Helen Dixon, Ireland's data protection commissioner, said: "Although we are still in the stage of having to bust some myths and misunderstandings that have built up around the GDPR, we feel very optimistic about the improvements we will see in Ireland in personal-data-handling practices over the next few years."
Dublin-based data protection law expert Aoibheann Duffy of Pinsent Masons, the law firm behind Out-Law.com, said: "The significant increase in complaints to the DPC highlights the importance for businesses in having robust data protection policies in place, and in particular, being aware of their responsibilities in responding to data access requests, which remains the area attracting the highest number of complaints."
"Unauthorised disclosures accounted for almost 85% of the 3,542 valid data breach notifications received by the DPC. These figures serve as a reminder to businesses to have adequate safeguards in place to avoid unauthorised disclosure of personal data. In particular, businesses should exercise caution when using auto-fill functions in software and ensure additional measures are in place, such as on-screen prompts to double-check recipient details, so that personal data is not sent to the wrong person," she said.

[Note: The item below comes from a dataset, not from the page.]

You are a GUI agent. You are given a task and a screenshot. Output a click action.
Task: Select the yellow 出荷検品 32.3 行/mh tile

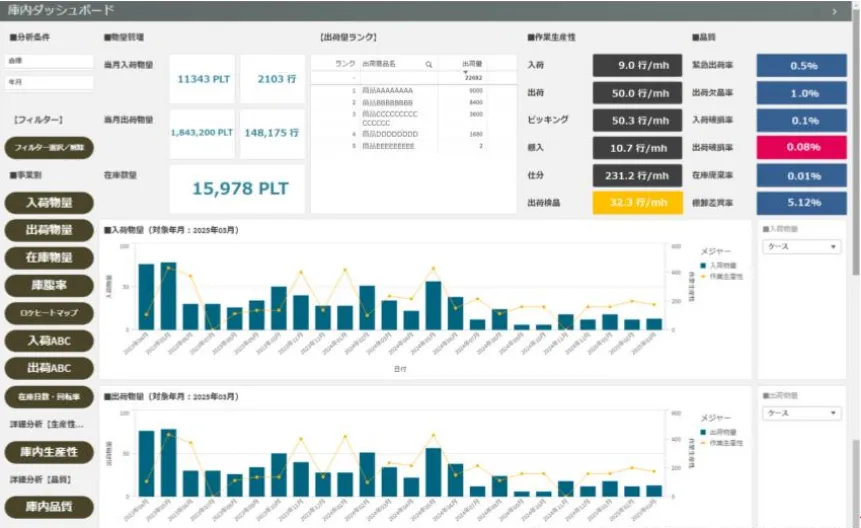point(630,203)
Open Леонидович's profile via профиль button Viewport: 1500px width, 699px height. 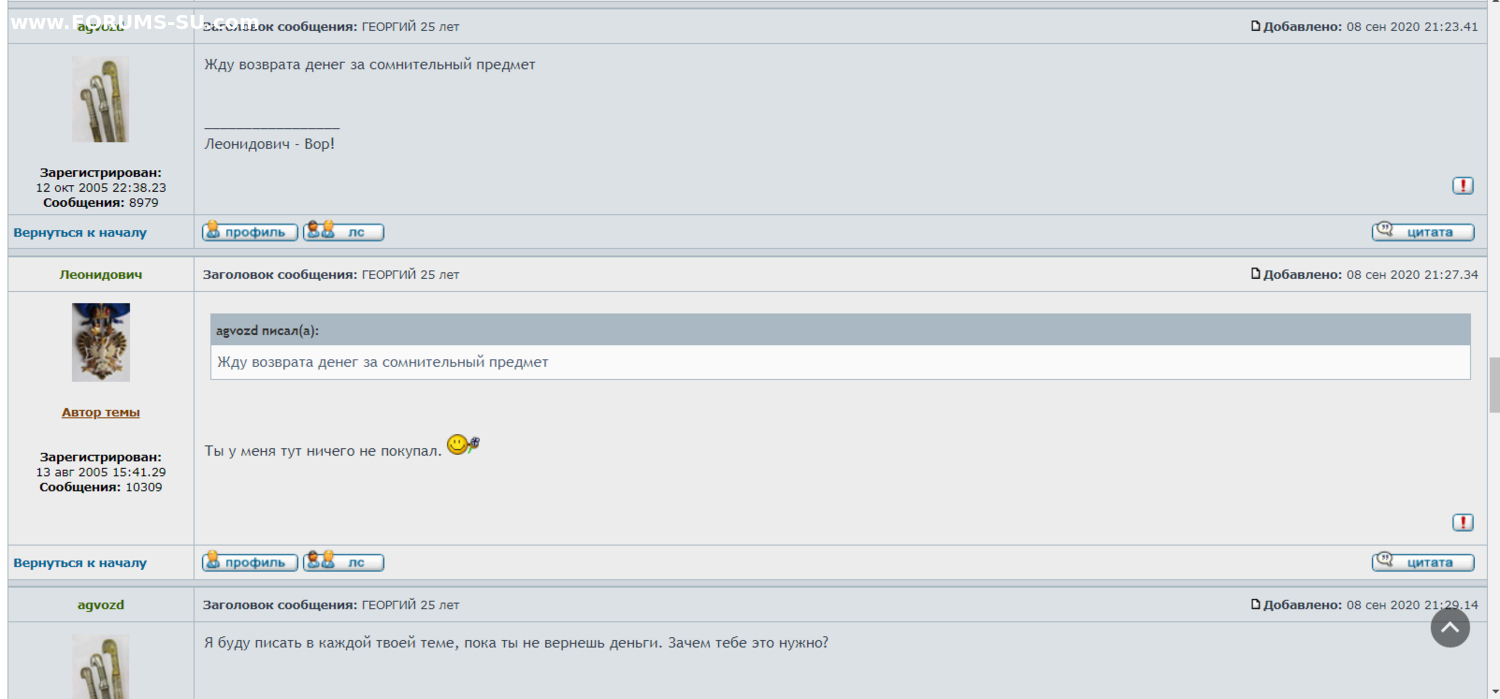point(250,562)
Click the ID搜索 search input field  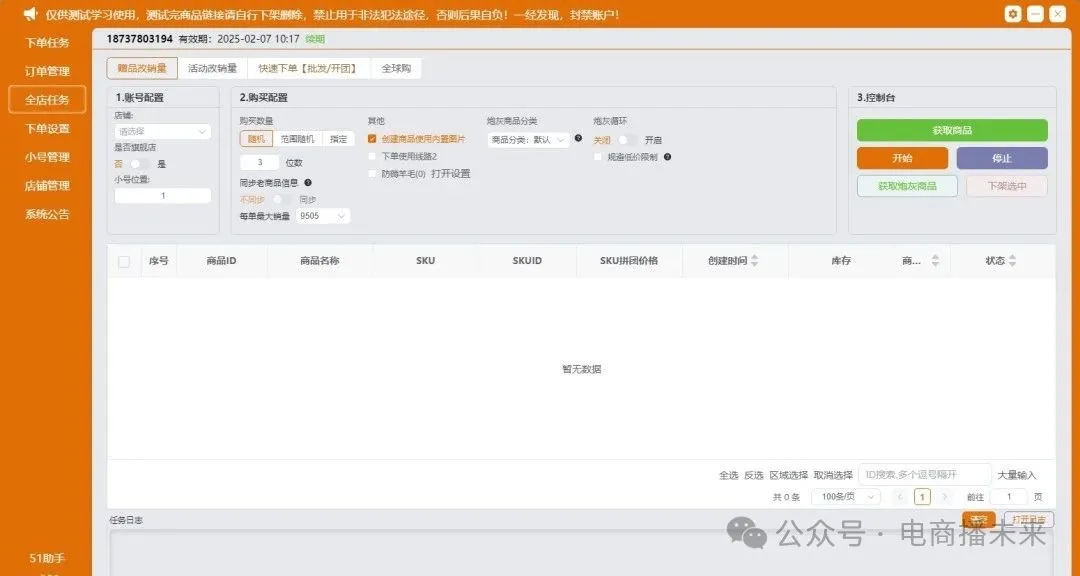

According to the DPC, as of 31 December, it had 15 open statutory inquiries into whether multinational technology companies under its jurisdiction comply with data protection laws.
The report also outlined the post-GDPR prosecutions the DPC pursued in 2018 under the sister e-Privacy regime. It said five companies were prosecuted for a total of 30 offences under the e-Privacy rules, which lays out strict rules on electronic direct marketing.
The DPC also said that it is taking steps to help businesses take advantage of certification schemes and industry-led codes of conduct that the GDPR provides for.
"The DPC is also establishing a new unit to operationalise the important new mechanisms of certification and codes of conduct that have been introduced by the GDPR," it said. "The accountability principle is emphasised throughout the GDPR, placing the onus on organisations to be compliant and be able to demonstrate that compliance. Certification and codes of conduct will enable organisations to demonstrate compliance voluntarily. This new DPC unit dedicated to these mechanisms will work to encourage their take-up and facilitate organisations as far as possible in implementing them successfully."
At a pan-EU level, the DPC said it has been involved in drafting new guidelines alongside its partners at the European Data Protection Board to promote the use of certification and codes of conduct as tools for transferring personal data outside of the European Economic Area (EEA).